Senator Bond says time is running out and Congress needs to act and approve the compromise reached between President Obama and congressional Republicans to extend the Bush-era tax cuts.

Congressional Republicans used the political capital gained in the November 2nd elections to negotiate a compromise with President Obama. All tax rates approved under President Bush will be extended for two years, unemployment benefits will be extended for 13 months and payroll taxes will be cut 2% for a year.

Estates worth more than $5 million will be taxed at 35% when transferred upon death under the agreement. Bond doesn’t care for that provision.

“I believe that death should not be a taxable event,” Bond tells the Missourinet. “I don’t believe there should be any taxation without respiration.”

Bond says, as with all compromises, there are aspects in the deal Republicans don’t like and aspects Democrats don’t like. Though Bond is sympathetic with Americans who face losing their unemployment benefits, he’s not sure he would have agreed to extending them for a year and a month. Still, he says cutting off unemployment benefits during a down economy would cause many to suffer.

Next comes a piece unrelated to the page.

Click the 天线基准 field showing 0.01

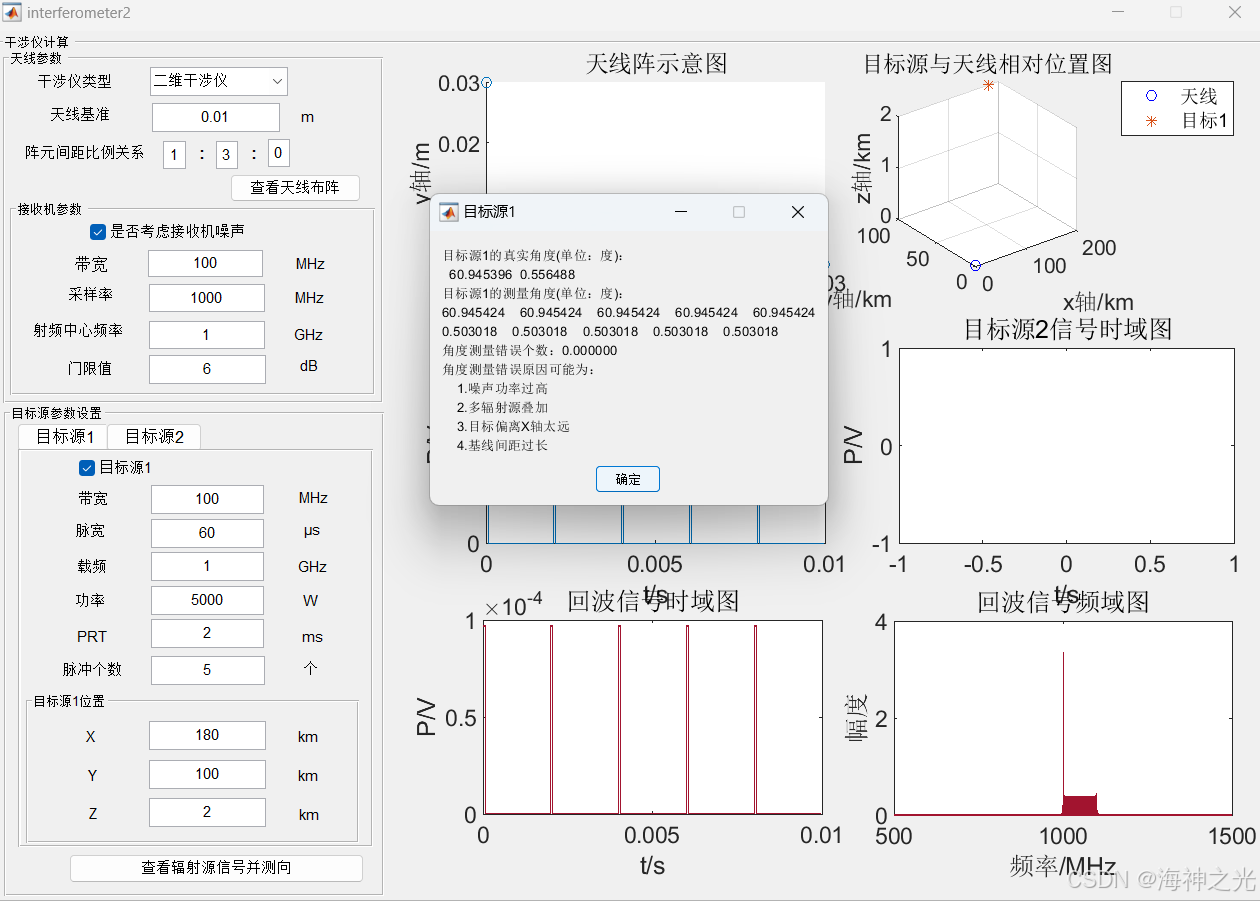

The compromise will allow business to write off 100% of capital investments for next year, an increase over the current 50% write-off.

Bond hopes there’s enough in the deal that enough Republicans and Democrats do like.

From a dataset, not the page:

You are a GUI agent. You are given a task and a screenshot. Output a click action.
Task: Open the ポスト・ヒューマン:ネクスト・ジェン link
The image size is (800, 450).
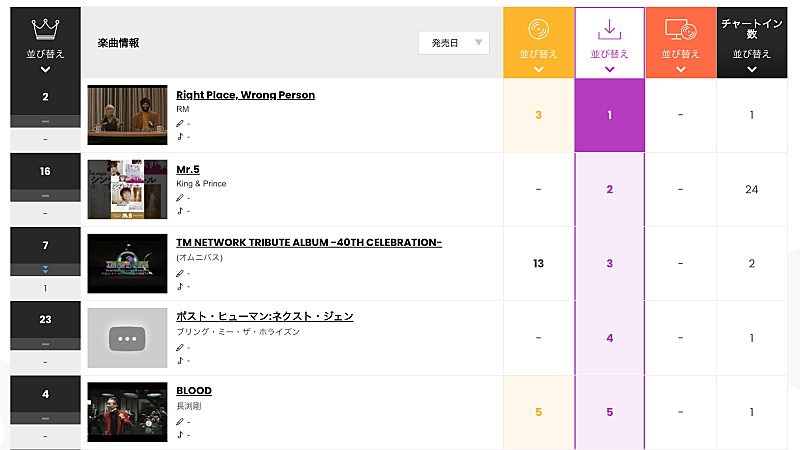tap(264, 316)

“I’ve talked to a lot of senators who think, on balance, it’s a good idea. I hope the Democrats in the House will think it’s a good idea,” Bond says. “The jury is still out, but it’s something that we need to come together to do.”

The tax cuts enacted during the administration of President Bush expire at the end of the year unless Congress acts. Budget writers estimate that extending the tax rates will cost about $900 billion. Supporters dispute that price tag, arguing that allowing the tax cuts to expire would cripple an already weak recovery.